The Planning (Scotland) Bill is due to enter its final stage at Holyrood this week (18 -20 June), and SLE is calling on MSPs to back amendments that will deliver an enabling planning system that supports sustainable development and allows Scotland’s rural communities to thrive.
SLE fears that amendments to the Bill, such as removing private ways from permitted development rights or applying a third party or equal right of appeal, will slow the planning process down without bringing any benefit.
The Planning Bill has seen an unprecedented amount of proposed changes that would either add new processes to the planning system or duplicate existing ones. SLE – along with other organisations – has consistently expressed concern that accepting these changes would be detrimental to the interests of communities trying to develop in a challenging economic climate.
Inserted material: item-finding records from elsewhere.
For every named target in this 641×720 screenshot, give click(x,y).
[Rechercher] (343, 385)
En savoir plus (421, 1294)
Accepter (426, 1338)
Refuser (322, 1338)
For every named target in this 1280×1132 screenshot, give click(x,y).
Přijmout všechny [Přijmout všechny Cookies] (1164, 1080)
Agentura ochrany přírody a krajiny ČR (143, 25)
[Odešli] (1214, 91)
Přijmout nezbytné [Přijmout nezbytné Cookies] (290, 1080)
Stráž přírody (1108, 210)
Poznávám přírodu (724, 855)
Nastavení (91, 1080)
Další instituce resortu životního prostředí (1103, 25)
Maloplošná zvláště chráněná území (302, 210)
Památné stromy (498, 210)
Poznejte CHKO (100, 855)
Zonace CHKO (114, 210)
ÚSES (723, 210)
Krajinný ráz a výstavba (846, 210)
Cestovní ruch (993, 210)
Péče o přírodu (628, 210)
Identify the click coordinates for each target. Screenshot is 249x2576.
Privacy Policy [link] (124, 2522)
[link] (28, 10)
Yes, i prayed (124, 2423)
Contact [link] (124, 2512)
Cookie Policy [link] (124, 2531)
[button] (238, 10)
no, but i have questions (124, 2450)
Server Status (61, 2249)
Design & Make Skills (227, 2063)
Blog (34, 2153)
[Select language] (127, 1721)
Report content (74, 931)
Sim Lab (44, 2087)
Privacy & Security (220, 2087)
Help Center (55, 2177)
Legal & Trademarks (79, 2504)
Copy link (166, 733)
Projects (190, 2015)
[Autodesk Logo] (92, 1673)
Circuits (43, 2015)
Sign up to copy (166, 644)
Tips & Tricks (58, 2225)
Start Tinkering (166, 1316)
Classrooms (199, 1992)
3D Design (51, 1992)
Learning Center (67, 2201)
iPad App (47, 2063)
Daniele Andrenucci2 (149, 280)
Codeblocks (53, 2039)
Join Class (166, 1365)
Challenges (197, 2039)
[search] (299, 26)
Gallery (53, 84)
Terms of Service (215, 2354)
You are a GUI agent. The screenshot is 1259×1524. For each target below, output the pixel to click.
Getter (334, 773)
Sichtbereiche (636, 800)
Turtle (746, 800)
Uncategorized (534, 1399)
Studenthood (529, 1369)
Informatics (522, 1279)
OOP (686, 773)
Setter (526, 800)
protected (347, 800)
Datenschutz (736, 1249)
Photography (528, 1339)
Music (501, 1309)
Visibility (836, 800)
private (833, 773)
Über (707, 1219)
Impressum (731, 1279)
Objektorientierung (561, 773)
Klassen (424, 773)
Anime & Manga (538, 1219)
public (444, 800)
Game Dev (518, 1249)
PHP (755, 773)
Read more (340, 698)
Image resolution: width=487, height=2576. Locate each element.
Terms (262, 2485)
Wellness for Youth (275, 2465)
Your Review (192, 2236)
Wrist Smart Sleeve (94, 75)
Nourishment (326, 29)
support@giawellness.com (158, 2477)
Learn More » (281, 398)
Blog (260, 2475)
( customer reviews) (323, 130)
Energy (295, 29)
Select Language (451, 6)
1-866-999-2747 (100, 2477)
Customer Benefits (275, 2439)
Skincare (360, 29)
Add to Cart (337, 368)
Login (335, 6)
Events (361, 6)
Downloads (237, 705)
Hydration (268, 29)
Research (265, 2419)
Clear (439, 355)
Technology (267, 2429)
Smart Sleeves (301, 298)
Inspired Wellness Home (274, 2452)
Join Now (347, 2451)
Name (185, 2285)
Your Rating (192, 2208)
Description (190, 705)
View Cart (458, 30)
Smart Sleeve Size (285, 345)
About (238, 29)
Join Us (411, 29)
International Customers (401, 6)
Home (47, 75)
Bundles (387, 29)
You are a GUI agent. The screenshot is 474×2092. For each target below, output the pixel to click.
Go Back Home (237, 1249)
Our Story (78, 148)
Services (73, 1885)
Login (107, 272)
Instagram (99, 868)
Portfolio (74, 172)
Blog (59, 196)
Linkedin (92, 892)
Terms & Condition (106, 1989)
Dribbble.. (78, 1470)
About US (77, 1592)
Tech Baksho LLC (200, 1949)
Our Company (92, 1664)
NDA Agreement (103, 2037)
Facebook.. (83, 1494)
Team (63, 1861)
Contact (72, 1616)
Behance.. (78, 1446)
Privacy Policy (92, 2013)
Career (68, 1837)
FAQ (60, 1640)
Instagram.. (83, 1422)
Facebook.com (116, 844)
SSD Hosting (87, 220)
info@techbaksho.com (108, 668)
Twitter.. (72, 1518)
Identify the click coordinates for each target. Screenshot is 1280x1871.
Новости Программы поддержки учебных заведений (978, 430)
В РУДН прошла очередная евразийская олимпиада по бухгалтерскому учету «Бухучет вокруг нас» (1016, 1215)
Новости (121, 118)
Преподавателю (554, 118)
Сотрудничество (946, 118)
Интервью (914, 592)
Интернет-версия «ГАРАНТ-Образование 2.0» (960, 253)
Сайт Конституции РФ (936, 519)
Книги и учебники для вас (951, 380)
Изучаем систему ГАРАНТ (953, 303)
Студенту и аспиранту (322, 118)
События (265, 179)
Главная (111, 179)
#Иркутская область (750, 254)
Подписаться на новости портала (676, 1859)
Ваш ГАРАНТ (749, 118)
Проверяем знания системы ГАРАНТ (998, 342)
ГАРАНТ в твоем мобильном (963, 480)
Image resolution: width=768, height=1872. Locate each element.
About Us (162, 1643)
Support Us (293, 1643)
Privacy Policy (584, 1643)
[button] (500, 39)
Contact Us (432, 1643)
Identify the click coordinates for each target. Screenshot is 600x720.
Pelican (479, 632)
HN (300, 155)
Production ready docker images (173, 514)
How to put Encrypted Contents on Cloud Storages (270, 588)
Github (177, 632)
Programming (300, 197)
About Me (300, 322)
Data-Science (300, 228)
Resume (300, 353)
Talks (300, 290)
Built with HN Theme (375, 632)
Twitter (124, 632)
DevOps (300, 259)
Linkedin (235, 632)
A number of amendments have now come forward to remove many of those changes and SLE urge MSPs to support amendments to deliver the planning system rural Scotland needs to thrive.
Commenting, Gavin Mowat, SLE Policy Adviser for Rural Communities, said:
“Rural businesses in Scotland want to see a planning system that can help them deliver the employment and housing which diverse rural communities need. They require a flexible and proportionate planning system to enable them to continue to thrive, particularly in uncertain times.
“The requirements of almost one million people living in rural communities need to be given full consideration as the Planning Bill is passing through Parliament. We urge MSPs to back amendments that will support rural communities in building resilience through diversity.”
Scottish Land & Estates is a membership organisation for landowners, rural businesses and rural professionals.
Scottish Land & Estates promotes the wide range of benefits land-based businesses provide: tourist attractions, leisure facilities and landscapes enjoyed by the public, as well as, housing, employment, tourism & enterprise and farming opportunities.